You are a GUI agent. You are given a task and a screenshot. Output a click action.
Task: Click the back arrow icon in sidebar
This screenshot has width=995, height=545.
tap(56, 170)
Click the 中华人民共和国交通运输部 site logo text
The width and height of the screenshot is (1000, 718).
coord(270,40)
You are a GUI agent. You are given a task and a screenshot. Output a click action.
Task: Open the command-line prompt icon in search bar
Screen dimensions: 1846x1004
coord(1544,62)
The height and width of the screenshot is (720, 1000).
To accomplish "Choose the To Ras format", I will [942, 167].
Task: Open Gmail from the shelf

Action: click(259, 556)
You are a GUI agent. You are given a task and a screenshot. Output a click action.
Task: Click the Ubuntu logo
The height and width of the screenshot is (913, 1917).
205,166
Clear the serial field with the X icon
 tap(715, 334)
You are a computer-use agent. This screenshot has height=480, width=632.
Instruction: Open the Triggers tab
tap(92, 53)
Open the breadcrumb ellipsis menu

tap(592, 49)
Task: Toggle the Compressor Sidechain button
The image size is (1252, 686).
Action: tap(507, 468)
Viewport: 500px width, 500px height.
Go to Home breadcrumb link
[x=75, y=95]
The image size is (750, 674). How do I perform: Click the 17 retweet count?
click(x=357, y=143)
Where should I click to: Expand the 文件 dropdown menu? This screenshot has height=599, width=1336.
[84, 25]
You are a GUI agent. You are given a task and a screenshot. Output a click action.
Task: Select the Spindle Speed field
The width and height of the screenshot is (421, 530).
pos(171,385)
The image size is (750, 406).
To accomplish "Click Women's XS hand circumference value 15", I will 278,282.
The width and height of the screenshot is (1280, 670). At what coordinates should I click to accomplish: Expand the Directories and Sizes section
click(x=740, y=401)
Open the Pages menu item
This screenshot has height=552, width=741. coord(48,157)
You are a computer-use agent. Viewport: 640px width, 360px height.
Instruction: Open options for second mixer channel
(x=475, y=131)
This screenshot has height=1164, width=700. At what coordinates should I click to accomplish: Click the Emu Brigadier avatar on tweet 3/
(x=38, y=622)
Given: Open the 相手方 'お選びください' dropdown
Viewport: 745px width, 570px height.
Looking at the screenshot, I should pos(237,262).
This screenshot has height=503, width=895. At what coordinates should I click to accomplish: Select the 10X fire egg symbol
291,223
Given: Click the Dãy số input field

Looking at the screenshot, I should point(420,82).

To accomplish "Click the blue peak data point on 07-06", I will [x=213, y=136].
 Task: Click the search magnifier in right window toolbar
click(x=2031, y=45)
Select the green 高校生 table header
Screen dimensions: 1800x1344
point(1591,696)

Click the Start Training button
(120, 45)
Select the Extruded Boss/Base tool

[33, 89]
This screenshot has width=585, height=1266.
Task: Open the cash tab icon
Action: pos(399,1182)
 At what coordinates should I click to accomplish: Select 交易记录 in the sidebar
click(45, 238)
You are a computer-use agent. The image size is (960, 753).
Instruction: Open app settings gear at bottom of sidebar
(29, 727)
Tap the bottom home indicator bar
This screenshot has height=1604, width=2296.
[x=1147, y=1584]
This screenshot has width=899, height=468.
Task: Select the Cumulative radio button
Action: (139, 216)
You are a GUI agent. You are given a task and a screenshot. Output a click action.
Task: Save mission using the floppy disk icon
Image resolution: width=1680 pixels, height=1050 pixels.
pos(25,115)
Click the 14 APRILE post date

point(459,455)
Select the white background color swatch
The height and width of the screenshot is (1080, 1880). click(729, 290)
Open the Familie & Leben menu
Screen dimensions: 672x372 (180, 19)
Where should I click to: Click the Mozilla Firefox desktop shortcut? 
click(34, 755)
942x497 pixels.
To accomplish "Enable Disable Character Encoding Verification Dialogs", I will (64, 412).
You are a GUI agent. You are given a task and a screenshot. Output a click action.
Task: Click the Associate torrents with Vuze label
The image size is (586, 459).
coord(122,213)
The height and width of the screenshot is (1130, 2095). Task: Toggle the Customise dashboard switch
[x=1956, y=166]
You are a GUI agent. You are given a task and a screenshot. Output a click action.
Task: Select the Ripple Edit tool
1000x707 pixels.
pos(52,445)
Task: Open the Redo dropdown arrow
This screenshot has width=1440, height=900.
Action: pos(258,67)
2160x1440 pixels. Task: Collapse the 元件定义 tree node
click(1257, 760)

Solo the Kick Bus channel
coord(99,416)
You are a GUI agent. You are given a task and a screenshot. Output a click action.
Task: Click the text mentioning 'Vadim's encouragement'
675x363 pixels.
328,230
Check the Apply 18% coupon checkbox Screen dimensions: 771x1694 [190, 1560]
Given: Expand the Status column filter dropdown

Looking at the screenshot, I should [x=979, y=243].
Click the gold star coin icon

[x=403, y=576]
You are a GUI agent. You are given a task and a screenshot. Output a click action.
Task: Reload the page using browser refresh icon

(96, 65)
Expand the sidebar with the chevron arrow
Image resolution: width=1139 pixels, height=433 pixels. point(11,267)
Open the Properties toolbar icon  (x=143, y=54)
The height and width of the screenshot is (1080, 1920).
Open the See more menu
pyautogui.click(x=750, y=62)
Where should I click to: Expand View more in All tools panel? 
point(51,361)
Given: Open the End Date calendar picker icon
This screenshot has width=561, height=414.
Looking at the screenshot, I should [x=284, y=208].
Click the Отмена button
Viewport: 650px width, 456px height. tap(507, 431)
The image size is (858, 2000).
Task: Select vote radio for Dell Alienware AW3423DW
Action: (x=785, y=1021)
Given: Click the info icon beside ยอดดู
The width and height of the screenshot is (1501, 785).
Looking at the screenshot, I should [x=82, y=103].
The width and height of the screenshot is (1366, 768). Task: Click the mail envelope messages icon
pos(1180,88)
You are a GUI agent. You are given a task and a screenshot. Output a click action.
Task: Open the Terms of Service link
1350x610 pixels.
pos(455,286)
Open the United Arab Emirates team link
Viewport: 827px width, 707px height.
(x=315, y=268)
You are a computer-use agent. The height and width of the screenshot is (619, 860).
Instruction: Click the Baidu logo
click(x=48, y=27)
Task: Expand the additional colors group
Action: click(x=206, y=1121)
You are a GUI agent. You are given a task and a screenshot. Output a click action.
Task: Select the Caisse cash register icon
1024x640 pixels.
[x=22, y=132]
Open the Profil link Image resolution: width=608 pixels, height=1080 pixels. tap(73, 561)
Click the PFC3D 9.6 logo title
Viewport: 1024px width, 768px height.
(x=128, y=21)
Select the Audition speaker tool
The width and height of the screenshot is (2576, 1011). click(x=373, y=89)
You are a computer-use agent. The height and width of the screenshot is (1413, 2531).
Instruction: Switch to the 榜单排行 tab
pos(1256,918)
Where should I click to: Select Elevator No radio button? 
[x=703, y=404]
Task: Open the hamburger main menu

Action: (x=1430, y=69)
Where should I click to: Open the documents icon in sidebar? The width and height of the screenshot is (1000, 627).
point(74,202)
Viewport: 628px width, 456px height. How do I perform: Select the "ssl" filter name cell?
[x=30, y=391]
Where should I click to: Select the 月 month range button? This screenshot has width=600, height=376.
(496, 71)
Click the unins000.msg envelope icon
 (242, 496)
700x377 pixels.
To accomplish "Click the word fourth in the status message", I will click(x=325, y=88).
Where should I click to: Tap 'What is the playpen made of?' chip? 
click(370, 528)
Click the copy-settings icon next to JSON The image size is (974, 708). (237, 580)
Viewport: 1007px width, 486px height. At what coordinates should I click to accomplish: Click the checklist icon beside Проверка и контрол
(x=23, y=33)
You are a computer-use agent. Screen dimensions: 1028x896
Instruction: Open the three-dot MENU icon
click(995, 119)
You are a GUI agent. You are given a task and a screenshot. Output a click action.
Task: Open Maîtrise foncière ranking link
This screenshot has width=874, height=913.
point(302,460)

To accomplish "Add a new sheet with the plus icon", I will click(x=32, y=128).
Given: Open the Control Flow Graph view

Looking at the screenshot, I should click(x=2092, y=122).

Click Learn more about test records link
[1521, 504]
######
What the exercise asks —
Render the data above as a Markdown table with the columns Row and Text. Start with the line containing "Click the Отмена button" and go on through the line containing "pos(455,286)", skipping blank lines.

Written response —
| Row | Text |
|---|---|
| 1 | Click the Отмена button |
| 2 | Viewport: 650px width, 456px height. tap(507, 431) |
| 3 | The image size is (858, 2000). |
| 4 | Task: Select vote radio for Dell Alienware AW3423DW |
| 5 | Action: (x=785, y=1021) |
| 6 | Given: Click the info icon beside ยอดดู |
| 7 | The width and height of the screenshot is (1501, 785). |
| 8 | Looking at the screenshot, I should [x=82, y=103]. |
| 9 | The width and height of the screenshot is (1366, 768). Task: Click the mail envelope messages icon |
| 10 | pos(1180,88) |
| 11 | You are a GUI agent. You are given a task and a screenshot. Output a click action. |
| 12 | Task: Open the Terms of Service link |
| 13 | 1350x610 pixels. |
| 14 | pos(455,286) |